Thanks Aldrin and Weston! Following your suggestions I was able to encode
the schema such that Athena recognized it... In case it helps anyone,
here's some sample code..
import { Schema, Field, Utf8, Table, RecordBatchStreamWriter, Int32, Bool,
DateMillisecond, DateDay } from 'apache-arrow';
const s = new Schema([
new Field('name', new Utf8),
new Field('address', new Utf8),
new Field('active', new Bool),
new Field('count', new Int32),
new Field('birthday', new DateDay),
new Field('created', new DateMillisecond)
]);
const w = new RecordBatchStreamWriter();
w.write(new Table(s));
const encodedSchema = Buffer.from(w.toUint8Array(true)).toString('base64');
On Fri, May 6, 2022 at 3:53 PM Aldrin <[email protected]> wrote:
> I didn't think of this as a possible solution, for some reason, but I
> think it actually makes a lot of sense. Just as a reference, this is
> something I currently do when storing data in a key-value interface:
>
> - I write a buffer with no batches
> - Write batches in separate buffers
> - these are sized to fully utilize the space for each key-value
>
> It is possible to then read the key-value that only contains a schema.
>
> I believe my approach for doing this can be seen in [1], and I use the
> StreamWriter because I want it to use an in-memory format that is
> streamable.
>
> [1]:
> https://gitlab.com/skyhookdm/skytether-singlecell/-/blob/mainline/src/cpp/processing/dataformats.cpp#L16
>
> Aldrin Montana
> Computer Science PhD Student
> UC Santa Cruz
>
>
> On Fri, May 6, 2022 at 12:04 PM Weston Pace <[email protected]> wrote:
>
>> Can you serialize the schema by creating an IPC file with zero record
>> batches? I apologize, but I do not know the JS API as well. Maybe
>> you can create a table from just a schema (or a schema and a set of
>> empty arrays) and then turn that into an IPC file? This shouldn't add
>> too much overhead.
>>
>> On Thu, May 5, 2022 at 8:23 AM Howard Engelhart
>> <[email protected]> wrote:
>> >
>> > I'm looking to implement an Athena federated query custom connector
>> using the arrow js lib. I'm getting stuck on figuring out how to encode a
>> Schema properly for the Athena GetTableResponse.

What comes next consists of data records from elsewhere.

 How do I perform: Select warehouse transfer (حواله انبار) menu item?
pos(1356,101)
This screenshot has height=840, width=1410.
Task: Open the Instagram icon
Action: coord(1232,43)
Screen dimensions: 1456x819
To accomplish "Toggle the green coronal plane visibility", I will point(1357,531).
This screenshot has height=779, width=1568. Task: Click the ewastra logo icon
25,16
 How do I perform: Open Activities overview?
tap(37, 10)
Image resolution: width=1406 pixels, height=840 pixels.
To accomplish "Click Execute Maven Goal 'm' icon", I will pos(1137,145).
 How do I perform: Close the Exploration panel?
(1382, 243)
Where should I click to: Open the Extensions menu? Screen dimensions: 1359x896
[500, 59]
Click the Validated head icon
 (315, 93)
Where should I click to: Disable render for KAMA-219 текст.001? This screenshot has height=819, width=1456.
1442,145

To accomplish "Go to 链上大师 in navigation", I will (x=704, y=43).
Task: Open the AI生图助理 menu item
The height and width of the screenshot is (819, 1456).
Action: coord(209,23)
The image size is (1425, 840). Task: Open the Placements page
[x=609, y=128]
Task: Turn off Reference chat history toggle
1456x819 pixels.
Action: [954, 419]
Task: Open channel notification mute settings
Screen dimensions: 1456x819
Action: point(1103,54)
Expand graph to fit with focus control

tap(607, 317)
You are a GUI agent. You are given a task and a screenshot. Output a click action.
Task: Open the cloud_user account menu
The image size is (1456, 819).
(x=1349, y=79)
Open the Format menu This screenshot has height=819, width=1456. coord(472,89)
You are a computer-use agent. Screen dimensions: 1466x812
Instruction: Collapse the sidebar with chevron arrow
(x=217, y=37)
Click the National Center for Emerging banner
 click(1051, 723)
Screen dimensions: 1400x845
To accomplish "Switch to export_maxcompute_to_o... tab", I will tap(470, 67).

I have found an example
>> using python that does something like this.. (paraphrasing...)
>> >
>> > import pyarrow as pa
>> > .....
>> > return {
>> > "@type": "GetTableResponse",
>> > "catalogName": self.catalogName,
>> > "tableName": {'schemaName': self.databaseName, 'tableName':
>> self.tableName},
>> > "schema": {"schema":
>> base64.b64encode(pa.schema(....args...).serialize().slice(4)).decode("utf-8")},
>> > "partitionColumns": self.partitions,
>> > "requestType": self.request_type
>> > }
>> > What i'm looking for is the js equivalent of
>> > pa.schema(....args...).serialize()
>> >
>> > Is there one? If not, could someone point me in the right direction of
>> how to code up something similar?
>>
>